The turnout figure also validates our pre-election thesis that higher turnout would benefit BNP, not Jamaat. The additional ~18 million voters (compared to 2024) overwhelmingly chose BNP, confirming that the party's organizational reach extends far beyond its committed base into the broader population seeking stability.
Tarique Rahman will become Prime Minister — the first person in Bangladesh's history to govern after 17 years in exile. His two-thirds majority gives him the constitutional power to implement or amend the July Charter's reforms. But that supermajority cuts both ways: BNP now owns every outcome, with no coalition partner to share blame.
The immediate challenges are staggering: an economy battered by inflation and a stagnant garment sector, record youth unemployment (87% of unemployed are educated), a corruption crisis (Bangladesh ranked 152nd of 182 on Transparency International's index), extortion networks that flourished post-uprising, and the unresolved question of Bangladesh's relationship with Hasina's refuge in India.

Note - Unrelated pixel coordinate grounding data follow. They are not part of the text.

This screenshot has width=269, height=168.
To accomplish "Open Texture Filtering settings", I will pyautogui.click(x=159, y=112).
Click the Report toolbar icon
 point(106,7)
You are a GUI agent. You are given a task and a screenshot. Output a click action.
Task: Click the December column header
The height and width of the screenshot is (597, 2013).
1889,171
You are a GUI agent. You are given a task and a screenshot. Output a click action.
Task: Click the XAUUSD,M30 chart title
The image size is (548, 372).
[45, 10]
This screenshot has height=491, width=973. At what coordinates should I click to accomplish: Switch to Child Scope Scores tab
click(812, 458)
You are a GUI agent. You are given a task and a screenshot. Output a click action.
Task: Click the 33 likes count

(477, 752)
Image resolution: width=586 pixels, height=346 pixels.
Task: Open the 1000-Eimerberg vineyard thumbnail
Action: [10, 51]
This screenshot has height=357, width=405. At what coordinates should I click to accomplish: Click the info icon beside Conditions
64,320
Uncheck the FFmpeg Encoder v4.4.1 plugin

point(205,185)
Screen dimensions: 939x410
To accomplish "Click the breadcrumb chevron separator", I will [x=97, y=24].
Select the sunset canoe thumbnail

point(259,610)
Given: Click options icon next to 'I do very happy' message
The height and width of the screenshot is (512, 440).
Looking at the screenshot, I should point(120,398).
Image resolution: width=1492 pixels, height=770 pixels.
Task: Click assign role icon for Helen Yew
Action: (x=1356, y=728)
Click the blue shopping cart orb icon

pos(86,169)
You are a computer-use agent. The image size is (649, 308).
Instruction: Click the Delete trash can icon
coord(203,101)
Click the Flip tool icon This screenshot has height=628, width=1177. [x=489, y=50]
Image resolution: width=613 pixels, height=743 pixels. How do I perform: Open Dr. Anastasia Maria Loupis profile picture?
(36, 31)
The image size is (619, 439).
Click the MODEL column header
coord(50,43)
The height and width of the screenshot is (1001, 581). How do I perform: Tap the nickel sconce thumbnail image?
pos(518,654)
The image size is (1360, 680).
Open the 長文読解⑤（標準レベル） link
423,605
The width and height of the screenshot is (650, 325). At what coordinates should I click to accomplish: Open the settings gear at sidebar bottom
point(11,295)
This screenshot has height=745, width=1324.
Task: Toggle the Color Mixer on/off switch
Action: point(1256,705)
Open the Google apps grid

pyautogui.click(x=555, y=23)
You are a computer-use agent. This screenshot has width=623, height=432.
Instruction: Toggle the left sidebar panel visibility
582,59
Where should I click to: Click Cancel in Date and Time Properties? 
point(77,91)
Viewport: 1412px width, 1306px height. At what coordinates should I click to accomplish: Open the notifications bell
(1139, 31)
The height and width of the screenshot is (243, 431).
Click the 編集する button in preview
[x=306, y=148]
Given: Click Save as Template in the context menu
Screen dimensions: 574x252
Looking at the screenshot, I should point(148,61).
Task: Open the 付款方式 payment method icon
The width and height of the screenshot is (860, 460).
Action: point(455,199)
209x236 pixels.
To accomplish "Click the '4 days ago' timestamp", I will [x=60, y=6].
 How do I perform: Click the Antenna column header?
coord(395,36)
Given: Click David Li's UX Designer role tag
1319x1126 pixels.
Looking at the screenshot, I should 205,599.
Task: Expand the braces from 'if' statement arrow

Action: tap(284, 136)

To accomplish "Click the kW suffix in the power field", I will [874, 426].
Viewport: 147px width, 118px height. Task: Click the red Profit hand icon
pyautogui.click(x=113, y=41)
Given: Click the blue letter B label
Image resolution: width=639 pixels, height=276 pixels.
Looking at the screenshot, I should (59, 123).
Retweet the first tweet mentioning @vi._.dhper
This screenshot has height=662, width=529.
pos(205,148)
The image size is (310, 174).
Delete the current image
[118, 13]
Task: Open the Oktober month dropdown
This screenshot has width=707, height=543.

The July Charter referendum passed with 62.7% support, obligating the new parliament to act as a constituent assembly and implement constitutional reforms within 180 working days.
For the opposition, Jamaat's 69 seats represent its best-ever performance — but also its ceiling under current conditions. The NCP's 6 seats mean the revolutionary generation has a voice in parliament, however small. The question analyst Rezaul Karim Rony posed to Al Jazeera resonates: the challenge is "to ensure good governance, law and order, and public safety, and to establish a rights-based state, which was at the heart of the aspirations of the 2024 mass uprising."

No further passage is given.